简体   繁体   English

在气流 dag 中包含时间

[英]Include time in airflow dag

I am new in Airflow , I want to create a dag, which runs every hour, we have a process importdata which imports files, followed a process sendReport which sends us a report twice a day at 8am and 6pm.我在气流新的,我想创建一个DAG,它运行每隔一小时,我们有一个过程importdata其进口的文件,随后的过程sendReport这给我们一份报告,每天两次在上午8点和下午6点。 How can I include the times ?我怎样才能包括时间?
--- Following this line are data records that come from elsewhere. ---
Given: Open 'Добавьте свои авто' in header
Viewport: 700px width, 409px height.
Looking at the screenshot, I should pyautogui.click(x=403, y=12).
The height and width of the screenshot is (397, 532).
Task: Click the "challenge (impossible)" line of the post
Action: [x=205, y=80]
EDIT: I missed the part of your question where you said twice a day.编辑:我错过了你每天说两次的问题部分。 Note that you can't ask for something to happen exactly on 8AM or 6PM because the execution depends on system resources.请注意,您不能要求某事恰好在上午 8 点或下午 6 点发生,因为执行取决于系统资源。 The DAG may be actually running on 8:20 , 08:32 etc... However since we are scheduling hourly job we know that there should be exactly one run between 8AM to 9AM so we will just verify if the timeframe is met and if so we will execute sendReport . DAG 可能实际上在8:20 : 08:32等运行......但是,由于我们正在安排每小时工作,我们知道应该在8AM9AM之间运行一次,因此我们将验证是否满足时间范围以及是否满足所以我们将执行sendReport Updated code:更新代码:

import datetime
from airflow.models import DAG
from airflow.operators.dummy import DummyOperator
from airflow.operators.python import ShortCircuitOperator
from airflow.utils.edgemodifier import Label


def time_in_range(start, end, x):
    """Return true if x is in the range [start, end]"""
    if start <= end:
        return start <= x <= end
    else:
        return start <= x or x <= end


def shortcircuit_fn():
    return time_in_range(
        datetime.time(8, 0, 0),
        datetime.time(9, 0, 0),
        datetime.datetime.now().time(),
    ) or time_in_range(
        datetime.time(18, 0, 0),
        datetime.time(19, 0, 0),
        datetime.datetime.now().time(),
    )


with DAG(
    dag_id="with_short_circuit_twice_a_day",
    schedule_interval='@hourly',
    start_date=datetime.datetime(2021, 7, 17),
    catchup=False
) as dag:

    first_op = DummyOperator(task_id='importdata') # Replace with your operator
    short_op = ShortCircuitOperator(task_id='short_circuit',
                                    python_callable=shortcircuit_fn
                                    )
    send_op = DummyOperator(task_id='sendReport') # Replace with your operator

    first_op >> short_op >> Label("8<time<9 or 18<time<19") >> send_op

Executing outside of time window:在时间窗口外执行: 在此处输入图片说明

Executing in time window:在时间窗口中执行: 在此处输入图片说明

Previous Answer: This is relevant only if you want to send the report for all runs between 8AM and 6PM上一个答案:仅当您要发送所有8AM6PM 8AM之间运行的报告时,这才是相关的

There are two way to get this functionality.有两种方法可以获得此功能。 You can use BranchDateTimeOperator to check if the job runs within the desired timeframe as:您可以使用BranchDateTimeOperator检查作业是否在所需的时间范围内运行,如下所示:

import datetime
from airflow.models import DAG
from airflow.operators.dummy import DummyOperator
from airflow.operators.datetime import BranchDateTimeOperator
from airflow.utils.edgemodifier import Label

with DAG(
    dag_id="with_branching",
    schedule_interval='@hourly',
    start_date=datetime.datetime(2021, 7, 17),
    catchup=False
) as dag:

    first_op = DummyOperator(task_id='importdata') # Replace with your operator
    branch_op = BranchDateTimeOperator(
        task_id='branch',
        follow_task_ids_if_true='sendReport',
        follow_task_ids_if_false='do_nothing',
        target_upper=datetime.time(18, 0, 0),
        target_lower=datetime.time(8, 0, 0),
    )
    in_range_op = DummyOperator(task_id='sendReport') # Replace with your operator
    out_of_range_op = DummyOperator(task_id='do_nothing')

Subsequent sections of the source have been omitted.